Newswise — UNIVERSITY PARK, Pa. – Researchers with the Service Enterprise Engineering (SEE) 360 initiative are exploring drone-enabled services with a system called SmartPark, a drone-based intelligent parking system aimed at revolutionizing the parking industry by identifying the nearest vacant parking spot in real time using a mobile app. 

Earlier this month, a demonstration was held on the lawn outside of the Leonhard Building on the University Park campus to test the Drone Autonomous Aerial Research Asset.

The goal of SmartPark is to improve productivity by helping people find open parking spots quickly and efficiently, while also minimizing the possibility of conflict or altercations between drivers vying for the same parking spots. Additionally, the implementation of this technology will reduce the need for paying employees to work at parking booths.
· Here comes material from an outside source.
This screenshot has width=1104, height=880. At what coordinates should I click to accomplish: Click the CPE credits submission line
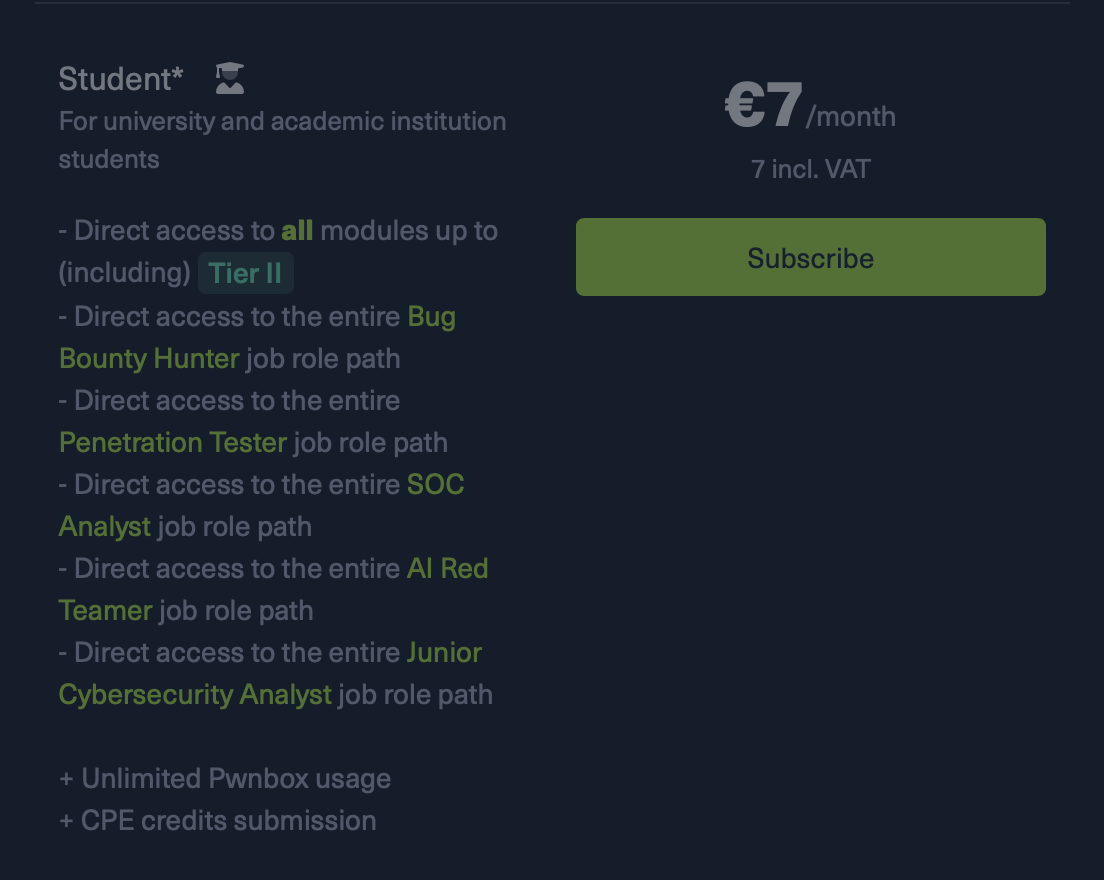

The program was developed by three industrial engineering graduate students, who are members of a Service Engineering Academic Learning (SEAL) team. Their idea made it to the finals of Startup Week at Penn State, an annual university-wide event that brings together some of the leading minds in entrepreneurship and innovation.

The way this initiative will be utilized by the general public is through the development of a phone app, also called SmartPark. This program leverages relatively inexpensive technology for the betterment of society.

Vignesh Ganesan, one of the gradate students working on SmartPark, identified reasons why government officials would be supportive of this technological advancement. 

“By ensuring smoother flow of traffic, reducing emissions, improving the use of parking facilities and identifying parking violators, this app will immensely benefit municipalities,” he said.  

The SmartPark program was awarded first place in the master’s degree category of the annual SEE 360 student competition held by the student chapter of the Institute of Industrial and Systems Engineers. This achievement and subsequent award enabled the SEAL team to receive helpful feedback from industry experts in order to progress technologically from the concept stage.

Balamurugan Dhanabal, another member of the SEAL team, is hopeful about the possibilities that the future holds for the use of other drone-enabled services. 

“With the recent improvements in drone technologies like longer battery life, increased emphasis on the safety of people by controlled flight and research on the development of drone charging pads and solar battery chargers, it is only a matter of time before drone technologies take over the marketplace,” said Dhanabal. 

Aditya Ramdass, SEAL team member, expresses excitement about leading the way with research on drone-enabled services.

“Penn State’s industrial engineering program has long been an innovator in exploring emerging technologies, and drone-enabled services is no exception,” said Ramdass. “SEE 360 is an inspiring environment for working on optimizing the productivity of society while working alongside some of the brightest minds in the industry.”